The flight deck immediately ran the standard ECAM-prompted engine-failure procedure: identify the failed engine, confirm thrust loss, secure the affected engine, transmit a Mayday to the controlling ATC sector, and divert. The choice between continuing to Paris or turning back to a nearer Atlantic alternate — Shannon, the Azores, Halifax — was a matter of fuel, weather and runway availability. The crew chose CDG; with 11 tonnes of margin and clear weather, the diversion was a non-event.

Why the cabin went dark
The brief blackout was the most dramatic part of the event for the people inside the aircraft, but it was also the least dangerous part. Each A330 engine drives a generator that supplies AC power to its side of the aircraft. When the No. 1 engine failed, its generator went with it, and the left-hand AC bus dropped offline. The aircraft is built to ride this out: the Auxiliary Power Unit can be started in flight, the right-hand engine continues feeding its bus, and emergency batteries cover the gap. None of that is visible to passengers. What is visible is roughly ten seconds of darkness while the buses re-shuffle.
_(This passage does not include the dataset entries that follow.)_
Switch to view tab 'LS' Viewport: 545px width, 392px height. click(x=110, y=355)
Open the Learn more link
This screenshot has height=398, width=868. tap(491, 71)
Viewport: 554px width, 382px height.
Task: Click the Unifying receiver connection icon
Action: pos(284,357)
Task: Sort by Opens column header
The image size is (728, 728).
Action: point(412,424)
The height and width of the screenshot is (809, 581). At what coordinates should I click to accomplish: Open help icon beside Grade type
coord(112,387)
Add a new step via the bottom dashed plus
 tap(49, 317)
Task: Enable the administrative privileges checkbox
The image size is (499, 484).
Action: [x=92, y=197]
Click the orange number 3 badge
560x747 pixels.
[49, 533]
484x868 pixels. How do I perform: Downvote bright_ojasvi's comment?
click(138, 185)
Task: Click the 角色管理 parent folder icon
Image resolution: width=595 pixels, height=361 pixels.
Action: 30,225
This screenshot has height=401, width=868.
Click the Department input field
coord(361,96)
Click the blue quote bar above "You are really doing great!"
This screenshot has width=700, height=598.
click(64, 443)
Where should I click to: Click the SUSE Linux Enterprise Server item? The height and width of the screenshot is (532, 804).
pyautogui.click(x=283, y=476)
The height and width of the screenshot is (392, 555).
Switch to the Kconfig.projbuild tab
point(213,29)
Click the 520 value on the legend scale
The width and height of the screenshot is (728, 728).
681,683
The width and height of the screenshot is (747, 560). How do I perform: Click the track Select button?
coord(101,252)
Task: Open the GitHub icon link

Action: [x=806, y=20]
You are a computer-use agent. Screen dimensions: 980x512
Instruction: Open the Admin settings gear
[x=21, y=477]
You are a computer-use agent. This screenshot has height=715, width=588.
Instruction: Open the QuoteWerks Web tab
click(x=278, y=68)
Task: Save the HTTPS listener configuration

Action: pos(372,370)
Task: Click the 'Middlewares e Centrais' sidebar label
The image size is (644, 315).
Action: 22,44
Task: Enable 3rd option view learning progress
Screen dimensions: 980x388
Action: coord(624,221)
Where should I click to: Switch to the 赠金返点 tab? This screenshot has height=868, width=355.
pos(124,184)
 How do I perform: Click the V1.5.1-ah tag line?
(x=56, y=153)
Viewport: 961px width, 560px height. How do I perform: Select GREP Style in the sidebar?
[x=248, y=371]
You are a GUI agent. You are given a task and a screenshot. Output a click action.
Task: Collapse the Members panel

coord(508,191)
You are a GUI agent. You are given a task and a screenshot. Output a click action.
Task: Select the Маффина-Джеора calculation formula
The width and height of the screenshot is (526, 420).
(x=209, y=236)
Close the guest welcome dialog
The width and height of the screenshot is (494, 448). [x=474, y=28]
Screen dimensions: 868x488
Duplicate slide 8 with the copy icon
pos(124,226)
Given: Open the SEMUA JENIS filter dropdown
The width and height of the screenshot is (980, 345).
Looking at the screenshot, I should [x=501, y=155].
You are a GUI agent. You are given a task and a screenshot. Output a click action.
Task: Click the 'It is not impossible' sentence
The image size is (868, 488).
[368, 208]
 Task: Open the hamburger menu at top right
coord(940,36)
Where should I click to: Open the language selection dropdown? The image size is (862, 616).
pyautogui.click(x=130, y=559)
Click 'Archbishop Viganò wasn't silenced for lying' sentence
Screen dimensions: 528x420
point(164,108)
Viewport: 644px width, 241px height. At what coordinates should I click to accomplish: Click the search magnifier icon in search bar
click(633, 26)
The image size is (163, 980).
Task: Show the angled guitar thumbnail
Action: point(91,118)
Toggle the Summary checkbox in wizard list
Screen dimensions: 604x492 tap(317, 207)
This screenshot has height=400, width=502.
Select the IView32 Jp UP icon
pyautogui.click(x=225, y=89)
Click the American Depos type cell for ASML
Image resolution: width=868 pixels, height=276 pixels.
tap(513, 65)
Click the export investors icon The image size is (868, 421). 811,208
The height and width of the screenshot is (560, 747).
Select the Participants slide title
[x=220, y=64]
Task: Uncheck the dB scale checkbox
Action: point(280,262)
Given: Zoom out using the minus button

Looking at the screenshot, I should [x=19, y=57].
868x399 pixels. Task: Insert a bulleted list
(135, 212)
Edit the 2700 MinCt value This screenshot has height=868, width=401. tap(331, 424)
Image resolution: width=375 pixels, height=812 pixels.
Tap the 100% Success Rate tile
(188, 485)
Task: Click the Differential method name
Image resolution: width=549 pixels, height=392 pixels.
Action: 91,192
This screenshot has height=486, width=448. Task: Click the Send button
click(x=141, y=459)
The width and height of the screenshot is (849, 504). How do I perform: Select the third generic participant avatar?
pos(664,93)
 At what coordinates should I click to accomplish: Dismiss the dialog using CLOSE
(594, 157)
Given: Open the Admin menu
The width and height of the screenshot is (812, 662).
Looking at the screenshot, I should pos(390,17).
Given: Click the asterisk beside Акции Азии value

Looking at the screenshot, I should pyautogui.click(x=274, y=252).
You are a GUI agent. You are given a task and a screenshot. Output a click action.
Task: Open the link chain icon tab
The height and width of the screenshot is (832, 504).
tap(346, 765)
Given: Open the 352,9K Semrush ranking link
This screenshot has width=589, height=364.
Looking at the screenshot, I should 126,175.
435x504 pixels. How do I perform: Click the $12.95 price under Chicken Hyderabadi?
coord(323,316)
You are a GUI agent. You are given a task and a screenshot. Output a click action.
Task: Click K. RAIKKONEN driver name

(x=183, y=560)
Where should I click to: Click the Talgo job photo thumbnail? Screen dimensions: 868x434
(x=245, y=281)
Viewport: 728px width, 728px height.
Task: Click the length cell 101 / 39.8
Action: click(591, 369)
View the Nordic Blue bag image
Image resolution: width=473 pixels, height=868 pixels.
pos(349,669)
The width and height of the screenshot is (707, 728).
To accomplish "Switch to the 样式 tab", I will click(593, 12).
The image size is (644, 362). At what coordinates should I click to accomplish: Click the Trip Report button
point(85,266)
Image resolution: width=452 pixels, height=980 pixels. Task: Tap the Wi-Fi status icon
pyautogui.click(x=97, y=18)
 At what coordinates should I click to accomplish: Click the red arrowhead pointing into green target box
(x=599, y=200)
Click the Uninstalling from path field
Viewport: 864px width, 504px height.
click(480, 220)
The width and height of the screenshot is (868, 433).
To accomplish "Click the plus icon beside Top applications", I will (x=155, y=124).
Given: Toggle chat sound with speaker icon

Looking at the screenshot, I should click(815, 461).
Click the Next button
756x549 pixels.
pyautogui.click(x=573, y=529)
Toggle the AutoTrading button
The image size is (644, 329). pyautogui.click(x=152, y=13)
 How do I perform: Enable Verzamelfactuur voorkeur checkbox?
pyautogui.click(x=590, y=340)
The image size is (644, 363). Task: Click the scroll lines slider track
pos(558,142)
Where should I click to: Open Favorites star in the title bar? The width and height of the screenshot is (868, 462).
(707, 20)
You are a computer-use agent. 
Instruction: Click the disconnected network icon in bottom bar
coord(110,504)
A textbook ETOPS diversion
Long-range twin-engine operations — ETOPS — exist precisely so that an aircraft can lose an engine over open ocean and continue safely to a planned diversion airport. The A330-300 is certified for ETOPS-180, meaning it can fly up to three hours from a suitable airfield on a single engine. DL126 was inside that envelope when the failure occurred. The crew flew the diversion as briefed: descent to a single-engine optimum altitude, slower cruise to manage fuel, communications with French controllers, and a stable approach into CDG.
For the engineering investigation, the focus will be on what happened inside the Pratt & Whitney PW4000-100 series. PW4000s have been in service since 1994 and have a generally strong reliability record; the FAA mandated additional inspections on a related variant (the PW4000-94, used on Boeing 777s) in late 2025 after a separate incident. Whether the Delta event accelerates inspections on the A330 variant will be the next thing to watch.
For the passengers: a difficult evening, full refunds, and a story to tell at dinner parties for the next decade. For the crew: another normal day at the office.